Before getting into the details though, I think it's worth observing that MIRI researchers are setting a very high bar here. A rigorous theory of embedded agency would be a rigorous theory of ASI design - it would basically have to solve everything except alignment, which would hopefully be a corollary. Specifically, computational boundedness is very hard - it asks for an agent that actually runs efficiently. Stuart Russell has phrased the AI problem in terms of bounded rationality. It seems like a complete solution must be something like an optimal program for your physical machine (or better, programs for machines of every size). Even an approximate solution seems to solve AI in practice. Again, that's a lot to ask.
Prospects for a theory of bounded rationality
I no longer believe (or rather, I newly disbelieve) that the theory of AIXI can directly address the problems related to bounded rationality. AIXI just isn't computationally bounded, which means that it would not need to think about using bounded cognitive resources or taking advantage of external computation like calculators or scratchpads.[2] I initially tried to think of some meta-cognitive AIXI sending a few bits of advice to a lower-level bounded reasoning engine, but ultimately AIXI-level compute seems to just be too powerful and I think there's not much of interest to say here. Studying AIXI approximations may yield progress though - that's sort of how the model is intended to be used after all.

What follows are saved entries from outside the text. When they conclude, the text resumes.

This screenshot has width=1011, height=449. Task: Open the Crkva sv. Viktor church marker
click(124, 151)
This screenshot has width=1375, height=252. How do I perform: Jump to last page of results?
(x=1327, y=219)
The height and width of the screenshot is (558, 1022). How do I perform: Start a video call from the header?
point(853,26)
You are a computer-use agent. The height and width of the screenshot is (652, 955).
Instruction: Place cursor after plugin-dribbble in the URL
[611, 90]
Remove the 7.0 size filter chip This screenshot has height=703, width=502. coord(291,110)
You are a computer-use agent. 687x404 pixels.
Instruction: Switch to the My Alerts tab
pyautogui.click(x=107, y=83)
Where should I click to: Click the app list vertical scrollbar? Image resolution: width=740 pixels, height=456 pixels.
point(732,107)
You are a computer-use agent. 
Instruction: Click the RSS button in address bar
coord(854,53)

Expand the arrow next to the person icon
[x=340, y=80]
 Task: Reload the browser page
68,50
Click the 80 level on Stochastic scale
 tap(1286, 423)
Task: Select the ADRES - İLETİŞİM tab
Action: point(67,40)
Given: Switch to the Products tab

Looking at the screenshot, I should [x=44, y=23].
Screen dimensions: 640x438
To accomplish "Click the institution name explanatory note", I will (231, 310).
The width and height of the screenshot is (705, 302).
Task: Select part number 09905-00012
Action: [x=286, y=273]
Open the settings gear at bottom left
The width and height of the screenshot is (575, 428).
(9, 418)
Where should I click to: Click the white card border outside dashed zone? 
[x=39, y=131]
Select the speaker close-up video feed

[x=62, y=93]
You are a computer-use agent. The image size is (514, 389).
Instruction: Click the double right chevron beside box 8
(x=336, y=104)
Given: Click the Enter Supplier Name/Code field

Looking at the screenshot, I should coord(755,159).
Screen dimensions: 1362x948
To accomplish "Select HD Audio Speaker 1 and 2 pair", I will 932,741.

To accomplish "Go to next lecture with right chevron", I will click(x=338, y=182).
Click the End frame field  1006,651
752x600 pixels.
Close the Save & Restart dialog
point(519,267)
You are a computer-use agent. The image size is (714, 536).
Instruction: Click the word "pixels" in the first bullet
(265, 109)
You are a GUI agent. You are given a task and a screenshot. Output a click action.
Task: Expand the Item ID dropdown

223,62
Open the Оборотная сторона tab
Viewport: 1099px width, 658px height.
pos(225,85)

Existing agent foundations research directions try to tackle computational bounds by studying computational uncertainty (that is, uncertainty about the results of computations). Roughly speaking, there are two approaches to this: try to put probabilities on uncertain computational statements or don't. UDT falls in the former group and IB falls in the later. A proper approach to UDT seems to go through much of computational complexity theory, so I think it will be hard to find (the current SOTA proposals boast of beating all polynomial time heuristics, but are unfortunately exponential time themselves). IB seems more promising the more I look into it - it is basically trying to invent algorithms with provably good properties, which is a sort of frequentist approach. However, I suspect that relying on this kind of tinkering means it may be hard to demonstrate you have a good model of ASI (which could have tinkered further than you!) unless you're only trying to model the ASI you actually built - and then you have to push the theory far enough to get a blueprint for (safe) ASI.
I'm interested in the easier (?) problem: how should a computationally unbounded embedded agent act?[3]
It's not a priori obvious that this a well-defined question. All agents embedded in a computationally bounded universe must be computationally bounded themselves, so we risk constructing a "theory of nothing." We can of course take the limit of increasing compute, but the result may be path dependent - it might matter how compute scales differentially across the agent/environment system.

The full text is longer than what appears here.